PROBLEM TO SOLVE ->
Exactly reproduce each of the entries shown below.

[Saved entries]
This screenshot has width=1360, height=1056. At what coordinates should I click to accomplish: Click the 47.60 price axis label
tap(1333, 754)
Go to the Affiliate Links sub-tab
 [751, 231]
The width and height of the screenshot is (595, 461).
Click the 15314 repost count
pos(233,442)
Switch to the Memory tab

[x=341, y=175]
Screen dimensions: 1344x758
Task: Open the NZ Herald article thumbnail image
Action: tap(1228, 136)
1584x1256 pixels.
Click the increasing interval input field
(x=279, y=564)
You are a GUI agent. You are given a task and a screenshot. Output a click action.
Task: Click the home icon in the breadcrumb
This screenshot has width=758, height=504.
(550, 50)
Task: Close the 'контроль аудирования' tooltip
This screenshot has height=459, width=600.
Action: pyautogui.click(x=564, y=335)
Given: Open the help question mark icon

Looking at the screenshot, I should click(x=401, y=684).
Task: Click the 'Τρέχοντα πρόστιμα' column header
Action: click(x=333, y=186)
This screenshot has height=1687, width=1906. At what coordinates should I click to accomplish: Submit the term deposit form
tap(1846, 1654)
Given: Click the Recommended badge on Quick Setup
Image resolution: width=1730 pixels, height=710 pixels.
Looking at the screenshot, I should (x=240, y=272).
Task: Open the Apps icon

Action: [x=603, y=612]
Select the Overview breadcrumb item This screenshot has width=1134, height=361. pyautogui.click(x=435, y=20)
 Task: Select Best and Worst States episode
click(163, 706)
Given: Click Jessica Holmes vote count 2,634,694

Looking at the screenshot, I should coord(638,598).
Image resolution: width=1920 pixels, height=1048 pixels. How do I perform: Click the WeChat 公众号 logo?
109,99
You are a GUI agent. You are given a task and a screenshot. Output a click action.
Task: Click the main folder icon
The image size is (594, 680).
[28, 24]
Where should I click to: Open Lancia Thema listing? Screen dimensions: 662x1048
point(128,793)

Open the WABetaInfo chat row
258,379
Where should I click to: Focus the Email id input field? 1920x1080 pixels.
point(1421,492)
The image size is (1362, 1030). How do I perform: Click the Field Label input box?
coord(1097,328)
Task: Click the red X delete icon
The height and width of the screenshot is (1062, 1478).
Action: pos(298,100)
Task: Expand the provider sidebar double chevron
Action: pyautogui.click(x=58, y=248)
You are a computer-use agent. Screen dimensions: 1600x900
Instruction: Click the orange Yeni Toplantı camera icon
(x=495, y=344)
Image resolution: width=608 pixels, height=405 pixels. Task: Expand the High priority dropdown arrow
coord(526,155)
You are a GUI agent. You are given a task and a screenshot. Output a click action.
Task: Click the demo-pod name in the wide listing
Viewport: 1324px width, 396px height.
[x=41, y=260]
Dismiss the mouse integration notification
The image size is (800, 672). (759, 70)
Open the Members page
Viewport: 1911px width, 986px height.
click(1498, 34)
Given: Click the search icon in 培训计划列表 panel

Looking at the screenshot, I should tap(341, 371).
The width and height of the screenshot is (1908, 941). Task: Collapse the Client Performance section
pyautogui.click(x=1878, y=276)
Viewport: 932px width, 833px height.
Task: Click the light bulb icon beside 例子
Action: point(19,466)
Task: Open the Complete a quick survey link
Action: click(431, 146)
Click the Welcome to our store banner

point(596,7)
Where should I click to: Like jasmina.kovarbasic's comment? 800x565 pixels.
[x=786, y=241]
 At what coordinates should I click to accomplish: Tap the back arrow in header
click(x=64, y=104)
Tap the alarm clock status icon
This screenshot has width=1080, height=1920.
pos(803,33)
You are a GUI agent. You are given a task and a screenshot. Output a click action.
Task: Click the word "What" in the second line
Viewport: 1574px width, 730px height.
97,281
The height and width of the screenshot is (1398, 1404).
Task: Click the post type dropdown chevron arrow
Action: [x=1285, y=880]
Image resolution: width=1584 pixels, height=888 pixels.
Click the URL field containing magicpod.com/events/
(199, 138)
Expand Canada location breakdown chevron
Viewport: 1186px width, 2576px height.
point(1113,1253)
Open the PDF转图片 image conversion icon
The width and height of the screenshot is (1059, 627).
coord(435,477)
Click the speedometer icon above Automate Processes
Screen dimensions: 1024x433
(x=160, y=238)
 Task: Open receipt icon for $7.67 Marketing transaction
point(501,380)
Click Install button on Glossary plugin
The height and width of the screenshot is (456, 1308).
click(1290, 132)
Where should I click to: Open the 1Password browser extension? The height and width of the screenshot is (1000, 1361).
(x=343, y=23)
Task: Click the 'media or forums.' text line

PROBLEM SOLUTION ->
This screenshot has width=1360, height=1056. At what coordinates should I click to accomplish: Click the 47.60 price axis label
tap(1333, 754)
Go to the Affiliate Links sub-tab
 [751, 231]
The width and height of the screenshot is (595, 461).
Click the 15314 repost count
pos(233,442)
Switch to the Memory tab

[x=341, y=175]
Screen dimensions: 1344x758
Task: Open the NZ Herald article thumbnail image
Action: tap(1228, 136)
1584x1256 pixels.
Click the increasing interval input field
(x=279, y=564)
You are a GUI agent. You are given a task and a screenshot. Output a click action.
Task: Click the home icon in the breadcrumb
This screenshot has width=758, height=504.
(550, 50)
Task: Close the 'контроль аудирования' tooltip
This screenshot has height=459, width=600.
Action: pyautogui.click(x=564, y=335)
Given: Open the help question mark icon

Looking at the screenshot, I should click(x=401, y=684).
Task: Click the 'Τρέχοντα πρόστιμα' column header
Action: click(x=333, y=186)
This screenshot has height=1687, width=1906. At what coordinates should I click to accomplish: Submit the term deposit form
tap(1846, 1654)
Given: Click the Recommended badge on Quick Setup
Image resolution: width=1730 pixels, height=710 pixels.
Looking at the screenshot, I should (x=240, y=272).
Task: Open the Apps icon

Action: [x=603, y=612]
Select the Overview breadcrumb item This screenshot has width=1134, height=361. pyautogui.click(x=435, y=20)
 Task: Select Best and Worst States episode
click(163, 706)
Given: Click Jessica Holmes vote count 2,634,694

Looking at the screenshot, I should coord(638,598).
Image resolution: width=1920 pixels, height=1048 pixels. How do I perform: Click the WeChat 公众号 logo?
109,99
You are a GUI agent. You are given a task and a screenshot. Output a click action.
Task: Click the main folder icon
The image size is (594, 680).
[28, 24]
Where should I click to: Open Lancia Thema listing? Screen dimensions: 662x1048
point(128,793)

Open the WABetaInfo chat row
258,379
Where should I click to: Focus the Email id input field? 1920x1080 pixels.
point(1421,492)
The image size is (1362, 1030). How do I perform: Click the Field Label input box?
coord(1097,328)
Task: Click the red X delete icon
The height and width of the screenshot is (1062, 1478).
Action: pos(298,100)
Task: Expand the provider sidebar double chevron
Action: pyautogui.click(x=58, y=248)
You are a computer-use agent. Screen dimensions: 1600x900
Instruction: Click the orange Yeni Toplantı camera icon
(x=495, y=344)
Image resolution: width=608 pixels, height=405 pixels. Task: Expand the High priority dropdown arrow
coord(526,155)
You are a GUI agent. You are given a task and a screenshot. Output a click action.
Task: Click the demo-pod name in the wide listing
Viewport: 1324px width, 396px height.
[x=41, y=260]
Dismiss the mouse integration notification
The image size is (800, 672). (759, 70)
Open the Members page
Viewport: 1911px width, 986px height.
click(1498, 34)
Given: Click the search icon in 培训计划列表 panel

Looking at the screenshot, I should tap(341, 371).
The width and height of the screenshot is (1908, 941). Task: Collapse the Client Performance section
pyautogui.click(x=1878, y=276)
Viewport: 932px width, 833px height.
Task: Click the light bulb icon beside 例子
Action: point(19,466)
Task: Open the Complete a quick survey link
Action: click(431, 146)
Click the Welcome to our store banner

point(596,7)
Where should I click to: Like jasmina.kovarbasic's comment? 800x565 pixels.
[x=786, y=241]
 At what coordinates should I click to accomplish: Tap the back arrow in header
click(x=64, y=104)
Tap the alarm clock status icon
This screenshot has width=1080, height=1920.
pos(803,33)
You are a GUI agent. You are given a task and a screenshot. Output a click action.
Task: Click the word "What" in the second line
Viewport: 1574px width, 730px height.
97,281
The height and width of the screenshot is (1398, 1404).
Task: Click the post type dropdown chevron arrow
Action: [x=1285, y=880]
Image resolution: width=1584 pixels, height=888 pixels.
Click the URL field containing magicpod.com/events/
(199, 138)
Expand Canada location breakdown chevron
Viewport: 1186px width, 2576px height.
point(1113,1253)
Open the PDF转图片 image conversion icon
The width and height of the screenshot is (1059, 627).
coord(435,477)
Click the speedometer icon above Automate Processes
Screen dimensions: 1024x433
(x=160, y=238)
 Task: Open receipt icon for $7.67 Marketing transaction
point(501,380)
Click Install button on Glossary plugin
The height and width of the screenshot is (456, 1308).
click(1290, 132)
Where should I click to: Open the 1Password browser extension? The height and width of the screenshot is (1000, 1361).
(x=343, y=23)
Task: Click the 'media or forums.' text line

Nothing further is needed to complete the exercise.